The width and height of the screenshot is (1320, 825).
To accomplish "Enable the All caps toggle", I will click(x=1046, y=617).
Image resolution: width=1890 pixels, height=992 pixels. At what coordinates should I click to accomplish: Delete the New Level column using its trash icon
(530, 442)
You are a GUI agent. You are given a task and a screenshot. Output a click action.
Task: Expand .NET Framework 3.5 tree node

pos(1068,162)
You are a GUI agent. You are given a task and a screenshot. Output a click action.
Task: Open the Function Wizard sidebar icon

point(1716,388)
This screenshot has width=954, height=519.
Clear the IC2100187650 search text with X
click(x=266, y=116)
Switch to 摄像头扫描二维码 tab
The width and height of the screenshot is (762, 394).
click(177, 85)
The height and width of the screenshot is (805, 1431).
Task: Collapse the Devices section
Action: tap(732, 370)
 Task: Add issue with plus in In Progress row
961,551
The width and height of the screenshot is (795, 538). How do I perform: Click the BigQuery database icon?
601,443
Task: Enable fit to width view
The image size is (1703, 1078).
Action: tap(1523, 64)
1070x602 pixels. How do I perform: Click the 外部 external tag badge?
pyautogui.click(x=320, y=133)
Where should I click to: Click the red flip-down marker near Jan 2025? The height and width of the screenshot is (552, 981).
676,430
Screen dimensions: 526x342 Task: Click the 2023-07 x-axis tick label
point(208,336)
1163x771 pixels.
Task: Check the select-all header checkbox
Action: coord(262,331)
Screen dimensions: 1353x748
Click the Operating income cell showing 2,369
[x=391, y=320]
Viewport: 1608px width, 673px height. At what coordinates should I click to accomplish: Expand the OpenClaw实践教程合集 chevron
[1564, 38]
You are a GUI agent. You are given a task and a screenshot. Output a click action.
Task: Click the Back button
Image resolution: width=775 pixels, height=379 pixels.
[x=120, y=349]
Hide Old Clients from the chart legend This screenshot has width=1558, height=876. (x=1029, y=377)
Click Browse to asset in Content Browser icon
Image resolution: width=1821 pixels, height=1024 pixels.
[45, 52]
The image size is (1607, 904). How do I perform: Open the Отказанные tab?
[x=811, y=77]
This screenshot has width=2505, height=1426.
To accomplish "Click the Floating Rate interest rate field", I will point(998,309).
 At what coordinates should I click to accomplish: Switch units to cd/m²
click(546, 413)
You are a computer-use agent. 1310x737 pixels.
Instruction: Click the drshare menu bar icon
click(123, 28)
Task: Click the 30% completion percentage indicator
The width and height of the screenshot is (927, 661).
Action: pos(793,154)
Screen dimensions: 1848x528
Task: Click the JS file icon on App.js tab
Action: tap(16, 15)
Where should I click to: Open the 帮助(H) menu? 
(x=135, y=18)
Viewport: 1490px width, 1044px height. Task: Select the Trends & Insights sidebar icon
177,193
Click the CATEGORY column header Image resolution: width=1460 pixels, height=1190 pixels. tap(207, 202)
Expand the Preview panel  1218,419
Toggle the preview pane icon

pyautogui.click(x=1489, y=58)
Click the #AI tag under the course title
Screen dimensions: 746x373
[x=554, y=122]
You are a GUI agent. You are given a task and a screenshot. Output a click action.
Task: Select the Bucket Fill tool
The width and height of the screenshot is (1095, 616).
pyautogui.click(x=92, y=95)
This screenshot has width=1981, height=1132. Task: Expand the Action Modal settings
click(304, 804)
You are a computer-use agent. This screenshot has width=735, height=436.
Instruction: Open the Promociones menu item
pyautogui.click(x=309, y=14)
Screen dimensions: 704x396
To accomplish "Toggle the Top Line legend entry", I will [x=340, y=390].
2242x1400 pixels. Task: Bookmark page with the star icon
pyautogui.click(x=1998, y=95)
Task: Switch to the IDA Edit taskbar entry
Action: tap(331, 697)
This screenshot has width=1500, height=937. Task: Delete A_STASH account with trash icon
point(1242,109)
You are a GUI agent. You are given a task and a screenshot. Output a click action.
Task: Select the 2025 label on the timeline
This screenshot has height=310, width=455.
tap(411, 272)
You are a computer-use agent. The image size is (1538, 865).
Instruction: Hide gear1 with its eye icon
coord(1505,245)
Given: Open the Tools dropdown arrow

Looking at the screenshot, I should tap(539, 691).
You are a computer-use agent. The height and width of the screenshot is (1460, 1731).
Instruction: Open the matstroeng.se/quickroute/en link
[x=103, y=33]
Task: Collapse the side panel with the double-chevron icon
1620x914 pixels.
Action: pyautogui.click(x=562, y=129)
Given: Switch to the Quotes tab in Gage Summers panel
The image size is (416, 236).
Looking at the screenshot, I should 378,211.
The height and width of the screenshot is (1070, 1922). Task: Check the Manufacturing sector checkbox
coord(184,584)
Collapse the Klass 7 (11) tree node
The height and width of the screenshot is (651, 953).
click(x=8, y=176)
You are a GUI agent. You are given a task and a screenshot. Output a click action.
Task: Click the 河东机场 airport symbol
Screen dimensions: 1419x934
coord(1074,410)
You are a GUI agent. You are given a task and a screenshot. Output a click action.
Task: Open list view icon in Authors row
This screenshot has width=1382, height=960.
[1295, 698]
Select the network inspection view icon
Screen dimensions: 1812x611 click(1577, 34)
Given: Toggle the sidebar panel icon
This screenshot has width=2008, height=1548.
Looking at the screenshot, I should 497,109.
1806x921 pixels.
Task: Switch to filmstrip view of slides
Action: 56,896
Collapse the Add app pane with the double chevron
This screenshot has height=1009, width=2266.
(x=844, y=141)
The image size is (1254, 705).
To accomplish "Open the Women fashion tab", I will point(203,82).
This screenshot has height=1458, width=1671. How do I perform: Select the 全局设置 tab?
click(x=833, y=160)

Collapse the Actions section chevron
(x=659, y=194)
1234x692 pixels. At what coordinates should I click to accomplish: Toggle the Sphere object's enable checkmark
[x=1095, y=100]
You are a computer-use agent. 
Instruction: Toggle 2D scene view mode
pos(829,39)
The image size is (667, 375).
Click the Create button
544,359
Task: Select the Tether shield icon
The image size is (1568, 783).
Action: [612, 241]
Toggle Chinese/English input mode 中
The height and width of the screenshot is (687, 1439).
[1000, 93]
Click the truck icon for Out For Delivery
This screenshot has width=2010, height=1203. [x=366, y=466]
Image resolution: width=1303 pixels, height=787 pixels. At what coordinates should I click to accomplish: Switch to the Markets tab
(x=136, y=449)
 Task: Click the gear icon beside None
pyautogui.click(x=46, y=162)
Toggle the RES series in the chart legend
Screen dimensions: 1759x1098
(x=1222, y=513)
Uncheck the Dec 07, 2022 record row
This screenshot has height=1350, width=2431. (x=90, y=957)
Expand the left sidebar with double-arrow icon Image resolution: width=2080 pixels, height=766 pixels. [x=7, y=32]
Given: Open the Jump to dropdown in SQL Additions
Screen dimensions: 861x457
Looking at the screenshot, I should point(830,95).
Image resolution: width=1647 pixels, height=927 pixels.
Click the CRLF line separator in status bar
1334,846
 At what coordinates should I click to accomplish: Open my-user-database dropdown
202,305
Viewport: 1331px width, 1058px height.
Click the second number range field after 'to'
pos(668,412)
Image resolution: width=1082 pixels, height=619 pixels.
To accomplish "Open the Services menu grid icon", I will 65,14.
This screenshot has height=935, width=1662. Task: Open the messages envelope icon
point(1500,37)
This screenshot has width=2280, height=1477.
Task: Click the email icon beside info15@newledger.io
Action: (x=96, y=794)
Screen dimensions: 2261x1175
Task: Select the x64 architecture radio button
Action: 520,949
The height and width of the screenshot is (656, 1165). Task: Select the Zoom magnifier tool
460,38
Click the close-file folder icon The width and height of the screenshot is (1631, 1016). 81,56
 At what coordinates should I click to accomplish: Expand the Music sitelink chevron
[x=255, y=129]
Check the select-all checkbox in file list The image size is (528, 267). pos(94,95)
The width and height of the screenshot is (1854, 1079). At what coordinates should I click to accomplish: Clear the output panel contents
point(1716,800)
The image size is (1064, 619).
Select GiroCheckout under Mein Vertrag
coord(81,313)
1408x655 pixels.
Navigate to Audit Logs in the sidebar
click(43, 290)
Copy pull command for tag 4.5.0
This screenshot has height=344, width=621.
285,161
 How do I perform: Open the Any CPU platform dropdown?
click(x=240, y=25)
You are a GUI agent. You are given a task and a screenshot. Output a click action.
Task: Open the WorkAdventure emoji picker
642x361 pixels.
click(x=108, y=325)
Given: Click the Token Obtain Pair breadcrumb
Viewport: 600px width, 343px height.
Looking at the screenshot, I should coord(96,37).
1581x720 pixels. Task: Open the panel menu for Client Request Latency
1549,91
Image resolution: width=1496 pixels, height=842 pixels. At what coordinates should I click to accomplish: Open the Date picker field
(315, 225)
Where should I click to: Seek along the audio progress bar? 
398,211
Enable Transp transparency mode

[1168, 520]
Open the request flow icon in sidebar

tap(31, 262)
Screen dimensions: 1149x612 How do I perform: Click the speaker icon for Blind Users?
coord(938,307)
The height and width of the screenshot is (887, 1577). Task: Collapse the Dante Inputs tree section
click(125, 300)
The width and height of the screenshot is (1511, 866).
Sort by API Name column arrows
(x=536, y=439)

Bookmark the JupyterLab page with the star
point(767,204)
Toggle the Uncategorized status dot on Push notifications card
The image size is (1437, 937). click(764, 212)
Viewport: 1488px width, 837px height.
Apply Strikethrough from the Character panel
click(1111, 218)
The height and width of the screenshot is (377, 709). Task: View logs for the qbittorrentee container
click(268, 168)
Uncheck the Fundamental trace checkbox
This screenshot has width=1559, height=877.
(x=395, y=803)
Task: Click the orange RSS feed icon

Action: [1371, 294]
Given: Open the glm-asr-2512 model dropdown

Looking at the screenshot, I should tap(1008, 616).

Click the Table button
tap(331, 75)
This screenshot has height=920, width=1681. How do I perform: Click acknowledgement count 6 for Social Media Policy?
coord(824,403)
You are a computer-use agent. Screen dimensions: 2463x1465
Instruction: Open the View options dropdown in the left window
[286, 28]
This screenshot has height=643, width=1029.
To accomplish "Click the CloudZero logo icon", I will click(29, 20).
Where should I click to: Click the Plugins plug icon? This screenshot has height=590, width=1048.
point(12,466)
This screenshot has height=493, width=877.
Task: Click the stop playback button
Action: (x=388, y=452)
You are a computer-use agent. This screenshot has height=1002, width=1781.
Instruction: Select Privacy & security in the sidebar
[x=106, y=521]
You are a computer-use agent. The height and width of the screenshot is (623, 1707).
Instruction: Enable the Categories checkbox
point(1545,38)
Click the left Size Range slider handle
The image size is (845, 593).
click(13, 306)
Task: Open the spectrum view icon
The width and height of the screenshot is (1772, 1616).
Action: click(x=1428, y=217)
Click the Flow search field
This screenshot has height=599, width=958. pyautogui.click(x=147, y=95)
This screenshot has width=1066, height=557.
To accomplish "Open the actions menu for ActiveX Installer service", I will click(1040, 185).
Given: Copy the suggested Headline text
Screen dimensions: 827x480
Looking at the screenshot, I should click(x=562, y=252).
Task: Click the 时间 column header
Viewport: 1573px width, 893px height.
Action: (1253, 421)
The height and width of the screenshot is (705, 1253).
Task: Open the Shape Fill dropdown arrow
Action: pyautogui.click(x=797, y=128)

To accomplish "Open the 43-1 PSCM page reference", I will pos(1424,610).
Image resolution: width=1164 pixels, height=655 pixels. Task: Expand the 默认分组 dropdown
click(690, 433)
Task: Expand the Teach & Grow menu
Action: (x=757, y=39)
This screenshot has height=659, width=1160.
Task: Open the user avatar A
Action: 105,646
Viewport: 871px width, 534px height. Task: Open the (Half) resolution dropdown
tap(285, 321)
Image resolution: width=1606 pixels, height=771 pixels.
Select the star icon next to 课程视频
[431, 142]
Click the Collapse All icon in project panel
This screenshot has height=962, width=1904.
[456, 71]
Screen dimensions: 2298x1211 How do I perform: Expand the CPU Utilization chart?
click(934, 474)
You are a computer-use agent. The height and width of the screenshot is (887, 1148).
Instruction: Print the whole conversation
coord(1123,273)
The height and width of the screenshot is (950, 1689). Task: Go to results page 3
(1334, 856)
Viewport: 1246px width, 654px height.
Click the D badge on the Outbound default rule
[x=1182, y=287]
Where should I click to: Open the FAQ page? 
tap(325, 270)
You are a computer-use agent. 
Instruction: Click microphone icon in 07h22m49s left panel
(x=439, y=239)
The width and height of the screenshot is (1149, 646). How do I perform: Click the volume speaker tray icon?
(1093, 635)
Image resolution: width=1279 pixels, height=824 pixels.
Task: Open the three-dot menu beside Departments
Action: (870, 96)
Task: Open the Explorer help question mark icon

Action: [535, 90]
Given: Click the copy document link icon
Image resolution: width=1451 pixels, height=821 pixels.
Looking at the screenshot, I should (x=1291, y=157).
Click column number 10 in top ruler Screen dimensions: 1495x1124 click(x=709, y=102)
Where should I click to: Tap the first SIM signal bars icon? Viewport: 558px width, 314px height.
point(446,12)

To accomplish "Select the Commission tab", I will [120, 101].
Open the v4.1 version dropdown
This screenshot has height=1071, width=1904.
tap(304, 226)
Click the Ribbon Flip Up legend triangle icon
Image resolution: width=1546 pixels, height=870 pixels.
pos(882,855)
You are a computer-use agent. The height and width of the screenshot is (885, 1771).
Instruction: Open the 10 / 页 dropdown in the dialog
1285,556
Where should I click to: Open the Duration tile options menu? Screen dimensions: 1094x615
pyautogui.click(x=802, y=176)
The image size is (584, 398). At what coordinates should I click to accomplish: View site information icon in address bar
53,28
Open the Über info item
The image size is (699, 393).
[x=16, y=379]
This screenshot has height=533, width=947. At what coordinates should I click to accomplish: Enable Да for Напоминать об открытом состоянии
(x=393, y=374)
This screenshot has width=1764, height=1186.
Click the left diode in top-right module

TASK INSTRUCTIONS: Using the data above, tally the lines that contain the string "list" and state only the result.

RESULT OF THIS TASK: 2